+++ Input data +++

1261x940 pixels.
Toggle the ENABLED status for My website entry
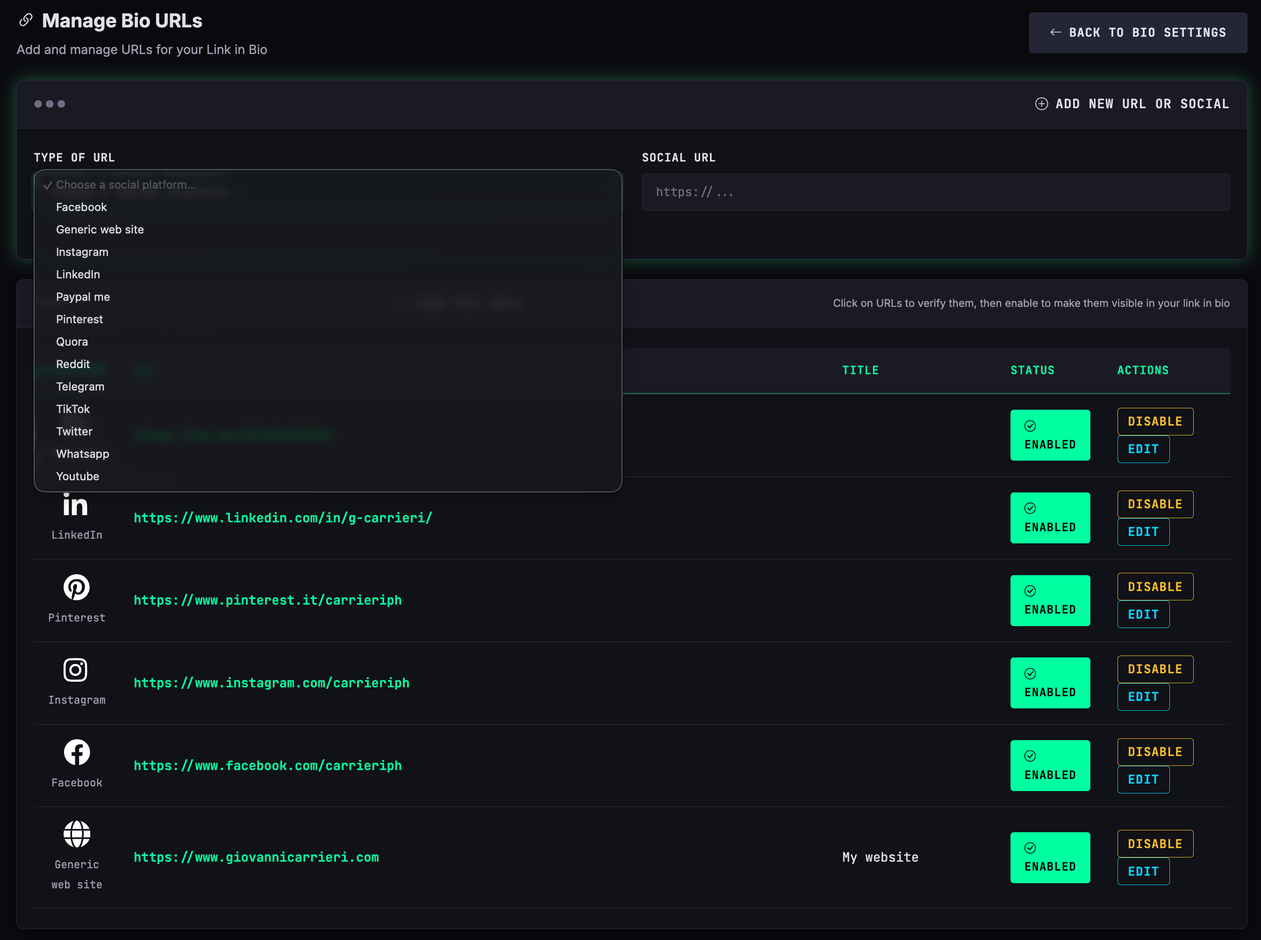point(1050,857)
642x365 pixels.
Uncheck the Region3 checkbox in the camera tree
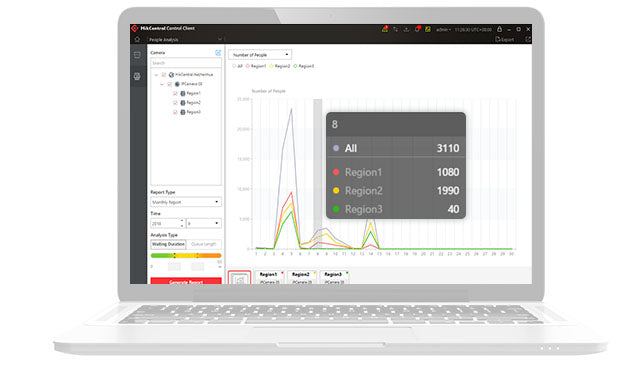[x=175, y=112]

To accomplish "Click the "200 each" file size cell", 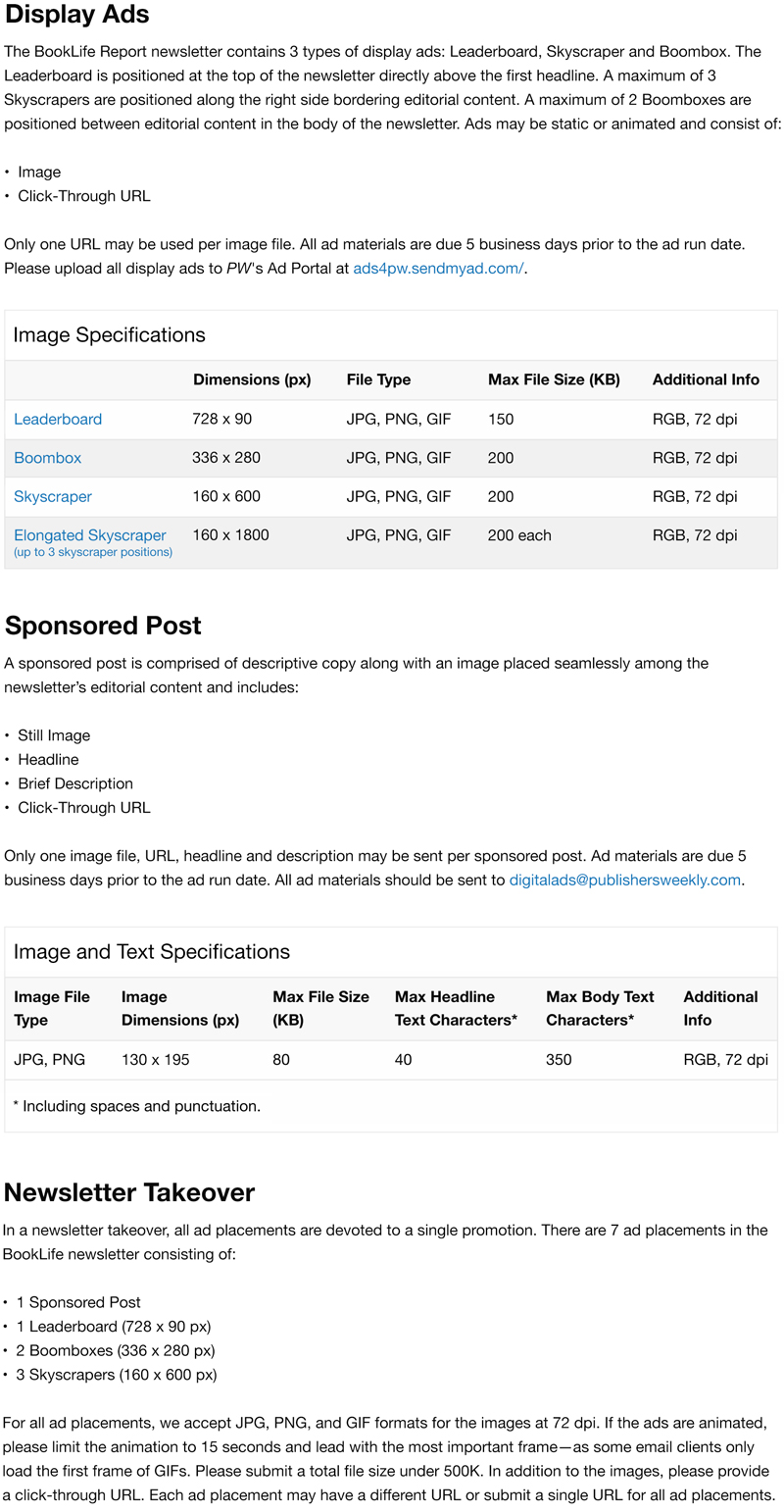I will 519,535.
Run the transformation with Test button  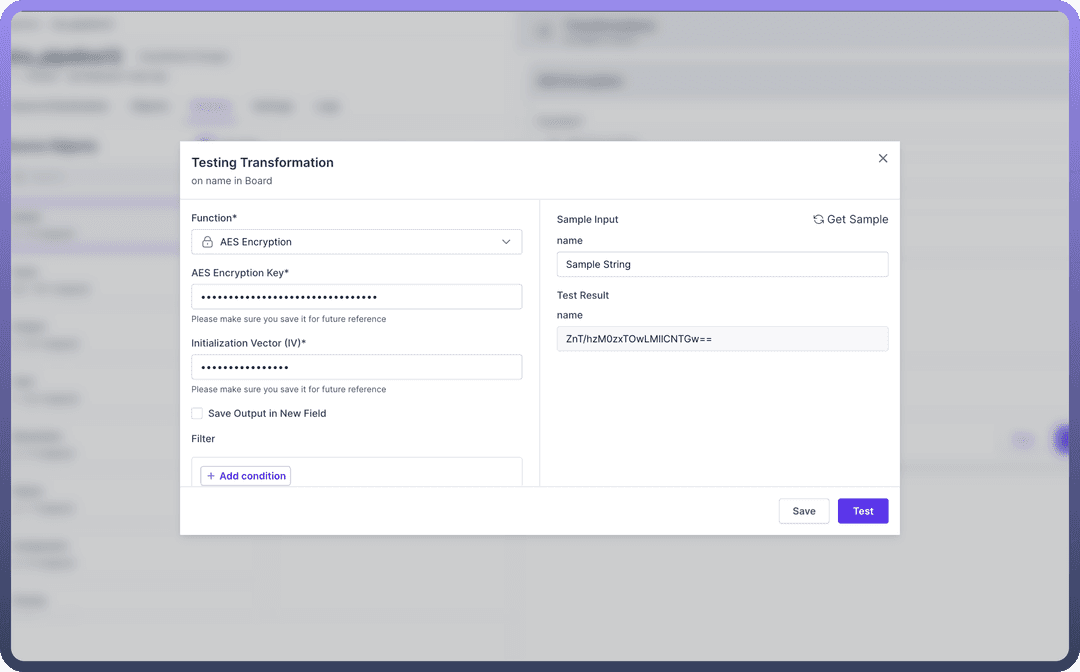863,511
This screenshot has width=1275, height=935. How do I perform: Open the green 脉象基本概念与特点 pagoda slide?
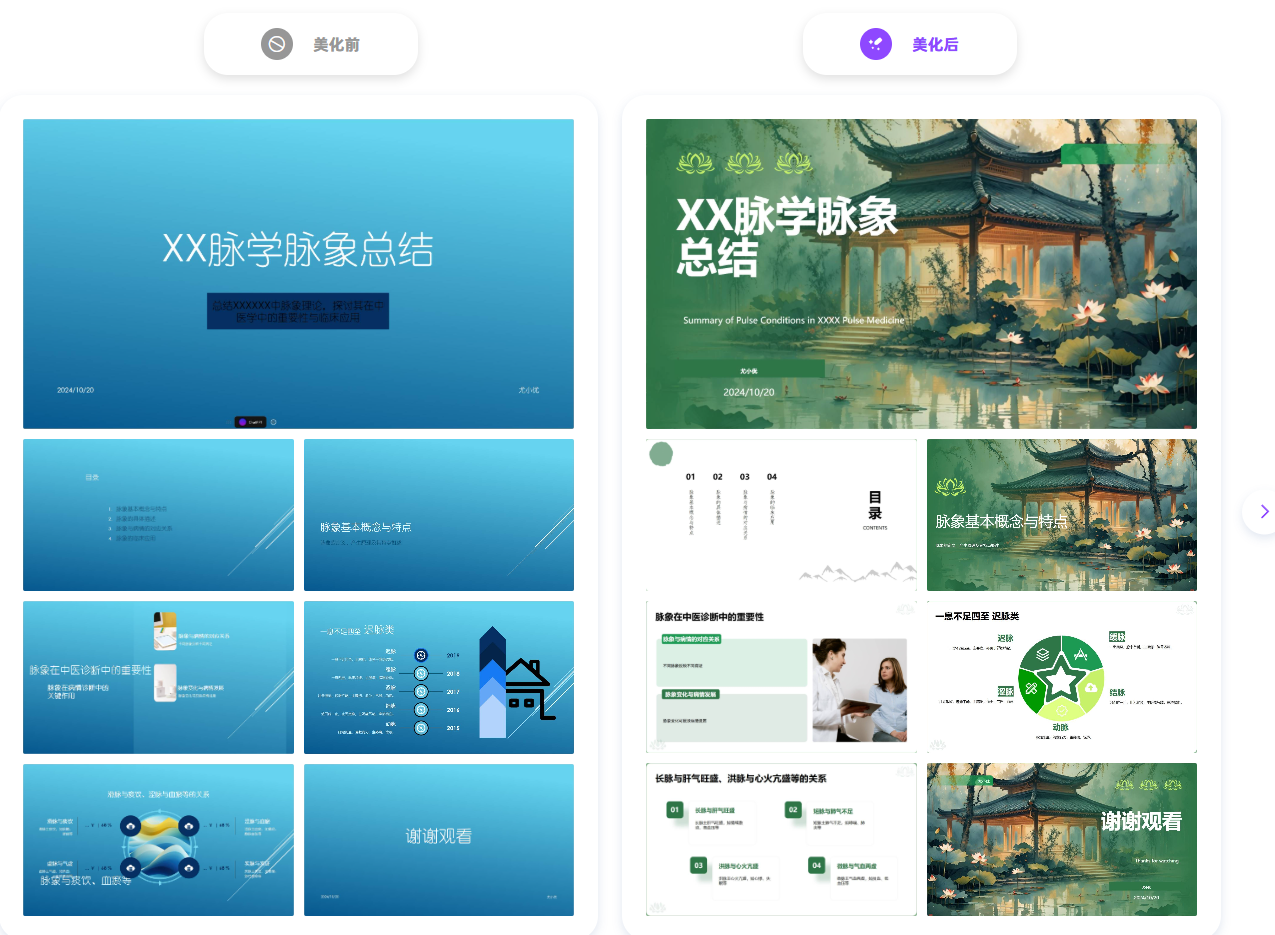pyautogui.click(x=1062, y=515)
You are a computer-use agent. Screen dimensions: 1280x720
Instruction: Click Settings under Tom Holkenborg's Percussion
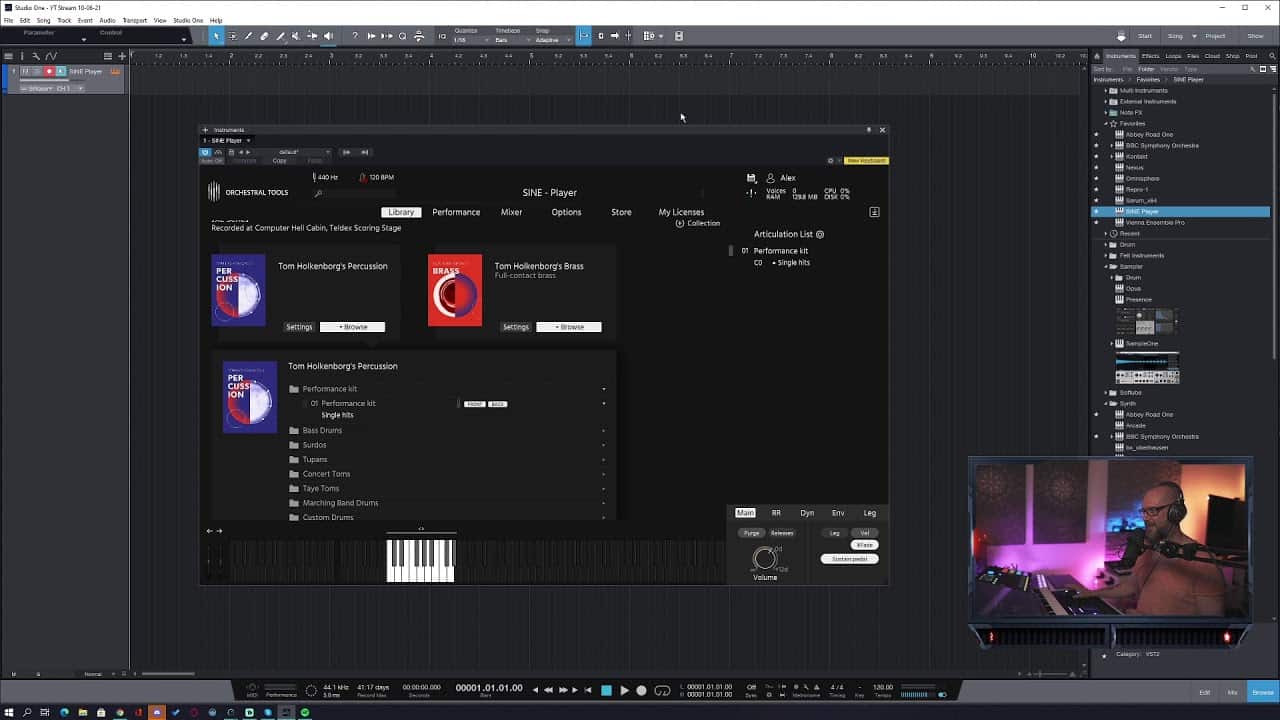299,327

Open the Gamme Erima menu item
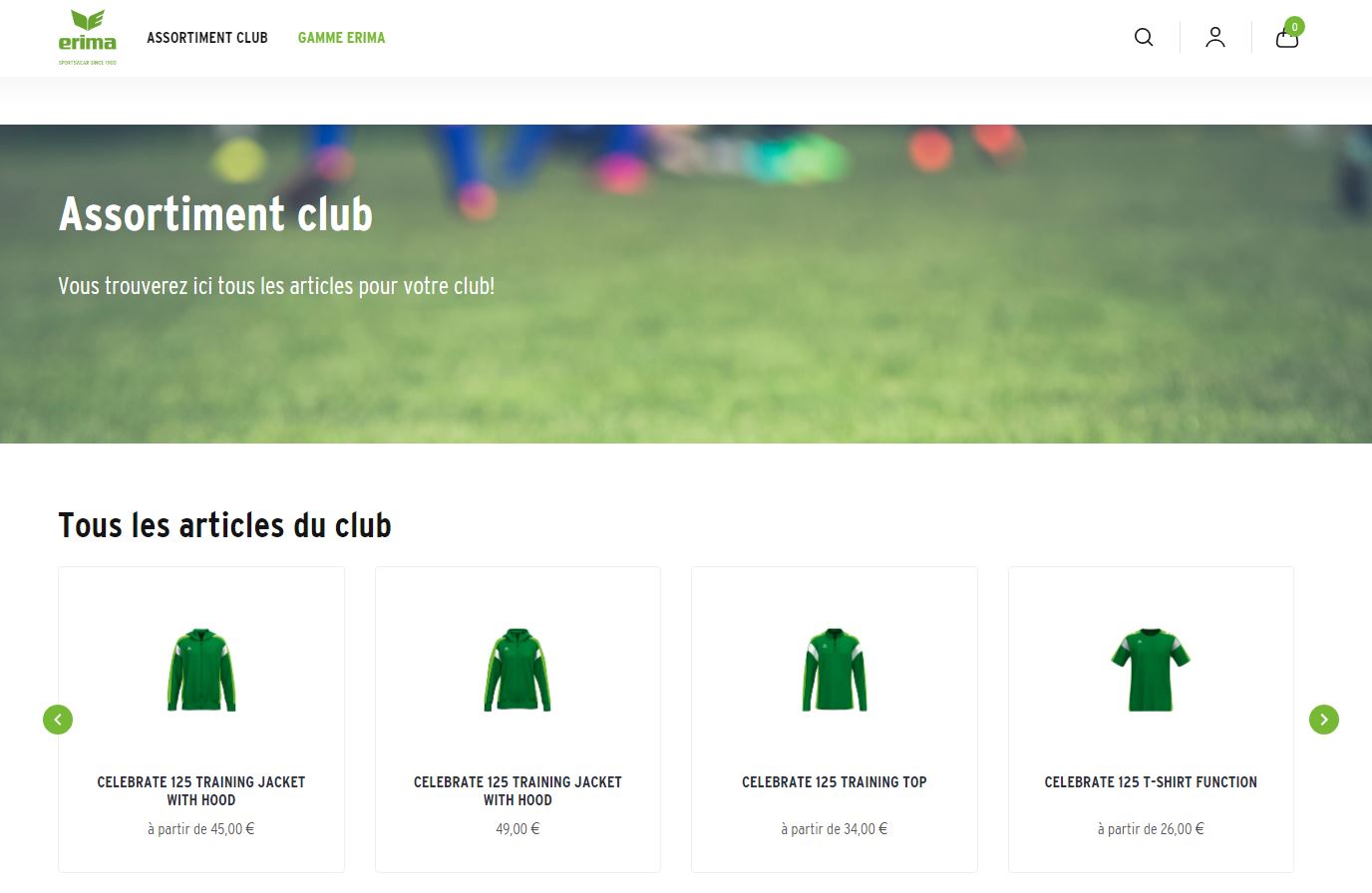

+++

Please return every line of the data above that contains the word "Open", matching case exactly.

Complete response:
This screenshot has width=1275, height=935. How do I perform: Open the green 脉象基本概念与特点 pagoda slide?
Open the Gamme Erima menu item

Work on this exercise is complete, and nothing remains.